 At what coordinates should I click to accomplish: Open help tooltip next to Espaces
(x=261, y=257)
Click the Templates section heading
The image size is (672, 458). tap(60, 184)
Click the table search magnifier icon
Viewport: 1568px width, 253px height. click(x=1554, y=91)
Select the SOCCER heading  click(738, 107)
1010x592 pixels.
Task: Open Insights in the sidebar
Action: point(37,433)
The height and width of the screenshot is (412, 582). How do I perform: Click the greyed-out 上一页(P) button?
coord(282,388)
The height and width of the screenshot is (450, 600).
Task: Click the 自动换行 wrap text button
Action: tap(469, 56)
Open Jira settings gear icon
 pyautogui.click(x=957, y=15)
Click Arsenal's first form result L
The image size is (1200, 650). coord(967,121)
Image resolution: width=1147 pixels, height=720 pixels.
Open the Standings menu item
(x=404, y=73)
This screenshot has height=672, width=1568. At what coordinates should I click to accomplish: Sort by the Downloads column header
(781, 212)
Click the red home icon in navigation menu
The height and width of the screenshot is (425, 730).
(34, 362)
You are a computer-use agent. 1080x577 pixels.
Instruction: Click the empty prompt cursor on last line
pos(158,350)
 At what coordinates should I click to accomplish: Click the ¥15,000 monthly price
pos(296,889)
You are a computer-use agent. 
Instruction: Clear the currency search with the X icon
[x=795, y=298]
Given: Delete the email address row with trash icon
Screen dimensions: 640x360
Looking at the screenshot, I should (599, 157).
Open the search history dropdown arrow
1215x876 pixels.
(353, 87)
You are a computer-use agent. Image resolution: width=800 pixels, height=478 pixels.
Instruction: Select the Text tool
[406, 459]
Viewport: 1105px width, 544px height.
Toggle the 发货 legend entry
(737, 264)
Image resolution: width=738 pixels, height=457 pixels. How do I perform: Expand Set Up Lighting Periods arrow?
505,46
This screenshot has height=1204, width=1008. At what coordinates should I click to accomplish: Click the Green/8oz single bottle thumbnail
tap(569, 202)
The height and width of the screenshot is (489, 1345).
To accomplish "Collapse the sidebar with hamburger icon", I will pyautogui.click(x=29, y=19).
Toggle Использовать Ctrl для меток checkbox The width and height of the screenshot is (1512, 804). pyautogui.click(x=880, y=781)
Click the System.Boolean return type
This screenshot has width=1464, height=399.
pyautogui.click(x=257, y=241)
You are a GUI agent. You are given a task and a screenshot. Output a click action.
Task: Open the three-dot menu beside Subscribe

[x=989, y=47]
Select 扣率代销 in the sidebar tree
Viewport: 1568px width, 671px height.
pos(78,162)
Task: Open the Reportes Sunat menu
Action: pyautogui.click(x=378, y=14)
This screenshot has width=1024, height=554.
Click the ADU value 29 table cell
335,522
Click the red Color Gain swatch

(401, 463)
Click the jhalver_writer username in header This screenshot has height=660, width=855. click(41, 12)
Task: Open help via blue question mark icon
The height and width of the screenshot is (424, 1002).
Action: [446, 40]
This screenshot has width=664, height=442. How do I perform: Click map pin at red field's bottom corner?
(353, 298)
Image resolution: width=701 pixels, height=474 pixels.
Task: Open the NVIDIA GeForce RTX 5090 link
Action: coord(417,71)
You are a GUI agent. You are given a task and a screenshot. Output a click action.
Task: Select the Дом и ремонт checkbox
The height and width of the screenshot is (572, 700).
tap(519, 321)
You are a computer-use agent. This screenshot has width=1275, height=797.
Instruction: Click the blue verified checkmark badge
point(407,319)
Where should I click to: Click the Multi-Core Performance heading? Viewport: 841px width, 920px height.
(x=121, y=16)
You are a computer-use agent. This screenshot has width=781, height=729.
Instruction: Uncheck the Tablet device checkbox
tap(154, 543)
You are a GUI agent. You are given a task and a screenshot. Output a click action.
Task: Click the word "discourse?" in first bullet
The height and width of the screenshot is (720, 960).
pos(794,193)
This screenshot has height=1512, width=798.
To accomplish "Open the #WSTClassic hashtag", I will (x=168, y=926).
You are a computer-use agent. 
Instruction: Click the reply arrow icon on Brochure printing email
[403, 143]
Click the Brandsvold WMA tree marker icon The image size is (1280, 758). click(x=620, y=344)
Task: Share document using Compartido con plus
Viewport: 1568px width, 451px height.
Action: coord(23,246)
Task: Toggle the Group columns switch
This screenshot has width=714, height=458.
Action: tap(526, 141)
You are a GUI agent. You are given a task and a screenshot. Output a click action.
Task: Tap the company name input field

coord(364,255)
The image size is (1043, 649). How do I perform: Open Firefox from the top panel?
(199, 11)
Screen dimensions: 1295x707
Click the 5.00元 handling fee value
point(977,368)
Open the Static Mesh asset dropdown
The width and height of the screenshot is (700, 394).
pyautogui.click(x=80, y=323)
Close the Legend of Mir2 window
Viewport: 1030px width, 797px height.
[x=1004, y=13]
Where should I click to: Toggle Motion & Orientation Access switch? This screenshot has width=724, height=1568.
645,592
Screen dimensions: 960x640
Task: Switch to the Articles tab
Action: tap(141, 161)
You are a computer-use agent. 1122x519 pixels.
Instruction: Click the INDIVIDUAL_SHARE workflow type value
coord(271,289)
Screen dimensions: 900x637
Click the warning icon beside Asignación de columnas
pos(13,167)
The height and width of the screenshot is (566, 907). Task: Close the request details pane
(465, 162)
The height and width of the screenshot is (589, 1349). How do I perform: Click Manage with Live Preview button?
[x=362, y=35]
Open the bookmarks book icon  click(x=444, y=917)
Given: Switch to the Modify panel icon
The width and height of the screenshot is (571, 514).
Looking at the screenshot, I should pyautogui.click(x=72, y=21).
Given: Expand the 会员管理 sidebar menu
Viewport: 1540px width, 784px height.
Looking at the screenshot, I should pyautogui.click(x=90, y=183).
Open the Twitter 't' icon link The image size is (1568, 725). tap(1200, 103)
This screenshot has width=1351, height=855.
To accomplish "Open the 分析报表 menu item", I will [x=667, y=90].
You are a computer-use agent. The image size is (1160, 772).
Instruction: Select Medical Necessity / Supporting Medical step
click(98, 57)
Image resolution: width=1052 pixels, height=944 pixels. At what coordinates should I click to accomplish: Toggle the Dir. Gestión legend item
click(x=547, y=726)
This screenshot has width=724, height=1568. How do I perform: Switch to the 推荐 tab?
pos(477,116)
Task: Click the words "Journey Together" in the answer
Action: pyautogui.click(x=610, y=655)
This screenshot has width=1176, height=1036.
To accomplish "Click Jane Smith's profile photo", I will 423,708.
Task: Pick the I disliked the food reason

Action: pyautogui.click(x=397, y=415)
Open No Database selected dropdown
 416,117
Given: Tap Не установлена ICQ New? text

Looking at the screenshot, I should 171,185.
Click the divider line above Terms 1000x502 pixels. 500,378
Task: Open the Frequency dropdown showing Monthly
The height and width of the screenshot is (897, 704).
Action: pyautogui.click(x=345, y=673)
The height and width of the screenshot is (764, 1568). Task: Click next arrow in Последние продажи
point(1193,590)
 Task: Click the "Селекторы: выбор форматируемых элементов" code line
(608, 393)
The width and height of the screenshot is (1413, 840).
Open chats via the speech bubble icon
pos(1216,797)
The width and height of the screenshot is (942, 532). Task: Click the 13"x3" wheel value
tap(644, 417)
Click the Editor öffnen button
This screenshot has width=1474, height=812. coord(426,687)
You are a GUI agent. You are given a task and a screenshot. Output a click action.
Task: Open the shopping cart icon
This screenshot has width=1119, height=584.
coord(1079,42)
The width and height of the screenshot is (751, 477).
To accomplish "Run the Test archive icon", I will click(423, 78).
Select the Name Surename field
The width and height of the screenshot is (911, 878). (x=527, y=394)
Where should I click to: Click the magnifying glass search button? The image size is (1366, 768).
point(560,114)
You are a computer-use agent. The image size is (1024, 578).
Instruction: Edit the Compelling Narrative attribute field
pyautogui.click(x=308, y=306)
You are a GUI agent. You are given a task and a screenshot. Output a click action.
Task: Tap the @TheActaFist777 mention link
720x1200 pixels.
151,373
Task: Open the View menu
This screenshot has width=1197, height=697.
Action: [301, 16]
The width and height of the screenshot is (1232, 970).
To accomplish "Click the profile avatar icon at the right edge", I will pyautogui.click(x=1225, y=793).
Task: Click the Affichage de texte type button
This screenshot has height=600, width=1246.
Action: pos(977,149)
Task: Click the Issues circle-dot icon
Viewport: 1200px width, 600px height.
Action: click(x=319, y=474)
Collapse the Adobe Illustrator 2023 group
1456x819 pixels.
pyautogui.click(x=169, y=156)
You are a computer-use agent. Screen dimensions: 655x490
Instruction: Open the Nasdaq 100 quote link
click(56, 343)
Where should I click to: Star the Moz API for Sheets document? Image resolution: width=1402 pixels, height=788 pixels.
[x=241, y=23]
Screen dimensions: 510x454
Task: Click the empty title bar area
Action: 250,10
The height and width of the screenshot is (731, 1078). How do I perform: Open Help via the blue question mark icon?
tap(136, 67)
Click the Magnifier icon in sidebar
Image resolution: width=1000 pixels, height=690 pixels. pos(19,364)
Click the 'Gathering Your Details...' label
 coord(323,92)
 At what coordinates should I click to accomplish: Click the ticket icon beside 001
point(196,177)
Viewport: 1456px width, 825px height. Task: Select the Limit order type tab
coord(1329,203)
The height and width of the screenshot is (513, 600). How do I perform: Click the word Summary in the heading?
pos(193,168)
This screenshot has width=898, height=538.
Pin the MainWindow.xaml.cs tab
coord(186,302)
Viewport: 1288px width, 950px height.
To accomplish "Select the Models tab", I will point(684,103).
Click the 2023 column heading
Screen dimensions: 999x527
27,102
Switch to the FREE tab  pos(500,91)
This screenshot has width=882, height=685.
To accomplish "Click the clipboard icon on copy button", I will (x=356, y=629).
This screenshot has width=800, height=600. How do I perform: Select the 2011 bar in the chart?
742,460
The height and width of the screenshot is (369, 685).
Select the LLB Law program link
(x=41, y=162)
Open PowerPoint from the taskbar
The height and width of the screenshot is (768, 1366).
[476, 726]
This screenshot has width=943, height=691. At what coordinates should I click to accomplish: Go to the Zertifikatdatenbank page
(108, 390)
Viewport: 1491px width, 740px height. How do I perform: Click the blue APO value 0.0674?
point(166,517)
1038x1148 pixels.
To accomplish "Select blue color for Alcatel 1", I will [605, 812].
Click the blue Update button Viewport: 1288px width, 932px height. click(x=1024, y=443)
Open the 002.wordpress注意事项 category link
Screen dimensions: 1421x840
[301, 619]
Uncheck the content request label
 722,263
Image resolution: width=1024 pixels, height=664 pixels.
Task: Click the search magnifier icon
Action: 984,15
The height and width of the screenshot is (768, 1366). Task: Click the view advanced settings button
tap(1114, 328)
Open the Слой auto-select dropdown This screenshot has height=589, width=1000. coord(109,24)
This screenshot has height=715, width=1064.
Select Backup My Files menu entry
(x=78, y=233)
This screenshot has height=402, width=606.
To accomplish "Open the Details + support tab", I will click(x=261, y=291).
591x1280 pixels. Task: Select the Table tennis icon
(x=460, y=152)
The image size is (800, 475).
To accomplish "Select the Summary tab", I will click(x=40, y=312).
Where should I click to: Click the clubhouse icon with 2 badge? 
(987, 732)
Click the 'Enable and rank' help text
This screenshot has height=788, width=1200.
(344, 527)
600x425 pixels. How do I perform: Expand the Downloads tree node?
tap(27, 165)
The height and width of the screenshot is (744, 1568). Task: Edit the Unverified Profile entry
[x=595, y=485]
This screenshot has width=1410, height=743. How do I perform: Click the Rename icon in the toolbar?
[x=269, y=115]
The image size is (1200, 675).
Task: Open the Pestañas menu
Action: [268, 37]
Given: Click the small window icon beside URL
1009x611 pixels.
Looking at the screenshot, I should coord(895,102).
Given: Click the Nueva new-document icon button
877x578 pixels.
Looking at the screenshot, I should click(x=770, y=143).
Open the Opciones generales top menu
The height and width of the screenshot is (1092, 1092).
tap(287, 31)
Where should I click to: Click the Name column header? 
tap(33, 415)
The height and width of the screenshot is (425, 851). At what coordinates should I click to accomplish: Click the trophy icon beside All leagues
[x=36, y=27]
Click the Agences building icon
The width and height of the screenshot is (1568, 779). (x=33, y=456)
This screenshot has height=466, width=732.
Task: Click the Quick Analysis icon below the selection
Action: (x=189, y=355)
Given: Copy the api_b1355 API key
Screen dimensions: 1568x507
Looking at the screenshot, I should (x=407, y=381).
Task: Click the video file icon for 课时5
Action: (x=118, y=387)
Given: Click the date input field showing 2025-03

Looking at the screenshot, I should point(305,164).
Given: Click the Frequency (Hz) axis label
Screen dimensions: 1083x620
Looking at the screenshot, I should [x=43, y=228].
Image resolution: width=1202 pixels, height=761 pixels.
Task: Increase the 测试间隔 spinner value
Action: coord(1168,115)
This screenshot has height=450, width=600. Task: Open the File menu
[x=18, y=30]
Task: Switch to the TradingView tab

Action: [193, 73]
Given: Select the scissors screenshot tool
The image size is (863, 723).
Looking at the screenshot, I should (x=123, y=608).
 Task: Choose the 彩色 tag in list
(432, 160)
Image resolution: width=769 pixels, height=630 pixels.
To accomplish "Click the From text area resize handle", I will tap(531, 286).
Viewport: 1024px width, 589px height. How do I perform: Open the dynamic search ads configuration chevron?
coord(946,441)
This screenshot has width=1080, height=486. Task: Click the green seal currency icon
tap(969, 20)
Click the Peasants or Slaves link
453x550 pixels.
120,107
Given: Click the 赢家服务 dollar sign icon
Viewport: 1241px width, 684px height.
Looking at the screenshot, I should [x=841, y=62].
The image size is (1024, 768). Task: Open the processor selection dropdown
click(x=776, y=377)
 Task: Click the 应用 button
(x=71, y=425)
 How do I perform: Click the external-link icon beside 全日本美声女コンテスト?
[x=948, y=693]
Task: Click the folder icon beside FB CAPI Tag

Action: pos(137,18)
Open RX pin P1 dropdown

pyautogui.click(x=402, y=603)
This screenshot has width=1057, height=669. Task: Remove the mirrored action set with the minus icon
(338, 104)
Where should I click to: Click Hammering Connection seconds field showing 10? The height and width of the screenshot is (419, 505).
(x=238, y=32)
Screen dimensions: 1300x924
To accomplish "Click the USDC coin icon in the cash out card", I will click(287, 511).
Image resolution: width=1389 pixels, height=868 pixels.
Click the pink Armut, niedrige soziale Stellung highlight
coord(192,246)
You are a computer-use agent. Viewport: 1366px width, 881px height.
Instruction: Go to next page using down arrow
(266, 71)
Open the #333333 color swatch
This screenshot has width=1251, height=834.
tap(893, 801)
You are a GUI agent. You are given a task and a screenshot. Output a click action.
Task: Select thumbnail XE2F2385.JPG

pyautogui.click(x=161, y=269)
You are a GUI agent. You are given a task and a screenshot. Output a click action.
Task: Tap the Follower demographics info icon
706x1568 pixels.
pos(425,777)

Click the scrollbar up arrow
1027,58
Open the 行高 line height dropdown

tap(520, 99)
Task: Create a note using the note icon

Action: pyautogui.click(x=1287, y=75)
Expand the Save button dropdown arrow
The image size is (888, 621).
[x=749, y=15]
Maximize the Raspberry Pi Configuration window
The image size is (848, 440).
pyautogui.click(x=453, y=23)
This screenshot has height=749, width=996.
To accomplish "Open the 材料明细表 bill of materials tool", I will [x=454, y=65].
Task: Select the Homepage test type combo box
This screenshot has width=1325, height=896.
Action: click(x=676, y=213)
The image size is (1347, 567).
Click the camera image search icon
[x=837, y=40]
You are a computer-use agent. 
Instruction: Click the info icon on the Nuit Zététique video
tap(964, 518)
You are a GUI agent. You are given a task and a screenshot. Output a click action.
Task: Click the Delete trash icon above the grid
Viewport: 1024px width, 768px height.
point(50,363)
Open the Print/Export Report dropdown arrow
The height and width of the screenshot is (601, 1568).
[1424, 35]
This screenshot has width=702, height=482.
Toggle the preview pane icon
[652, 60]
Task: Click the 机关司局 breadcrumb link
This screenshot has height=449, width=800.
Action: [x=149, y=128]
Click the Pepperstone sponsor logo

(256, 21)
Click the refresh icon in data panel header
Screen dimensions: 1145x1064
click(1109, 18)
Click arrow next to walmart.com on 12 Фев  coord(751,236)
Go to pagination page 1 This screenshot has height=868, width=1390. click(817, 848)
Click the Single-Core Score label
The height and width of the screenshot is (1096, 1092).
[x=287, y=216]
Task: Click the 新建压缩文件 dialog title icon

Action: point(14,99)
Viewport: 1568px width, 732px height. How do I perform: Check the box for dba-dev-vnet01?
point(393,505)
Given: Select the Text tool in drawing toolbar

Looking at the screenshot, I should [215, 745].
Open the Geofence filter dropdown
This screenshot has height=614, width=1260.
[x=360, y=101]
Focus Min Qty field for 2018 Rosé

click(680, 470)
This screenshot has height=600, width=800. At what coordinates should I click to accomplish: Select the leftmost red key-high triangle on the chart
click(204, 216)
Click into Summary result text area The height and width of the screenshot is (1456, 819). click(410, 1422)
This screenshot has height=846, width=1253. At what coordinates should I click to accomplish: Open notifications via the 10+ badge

Problem details:
Restate, word for word, the listing above from its first line through the line that contains "Click the red home icon in navigation menu", keeping both of those lines.

Exercise answer:
 At what coordinates should I click to accomplish: Open help tooltip next to Espaces
(x=261, y=257)
Click the Templates section heading
The image size is (672, 458). tap(60, 184)
Click the table search magnifier icon
Viewport: 1568px width, 253px height. click(x=1554, y=91)
Select the SOCCER heading  click(738, 107)
1010x592 pixels.
Task: Open Insights in the sidebar
Action: point(37,433)
The height and width of the screenshot is (412, 582). How do I perform: Click the greyed-out 上一页(P) button?
coord(282,388)
The height and width of the screenshot is (450, 600).
Task: Click the 自动换行 wrap text button
Action: tap(469, 56)
Open Jira settings gear icon
 pyautogui.click(x=957, y=15)
Click Arsenal's first form result L
The image size is (1200, 650). coord(967,121)
Image resolution: width=1147 pixels, height=720 pixels.
Open the Standings menu item
(x=404, y=73)
This screenshot has height=672, width=1568. At what coordinates should I click to accomplish: Sort by the Downloads column header
(781, 212)
Click the red home icon in navigation menu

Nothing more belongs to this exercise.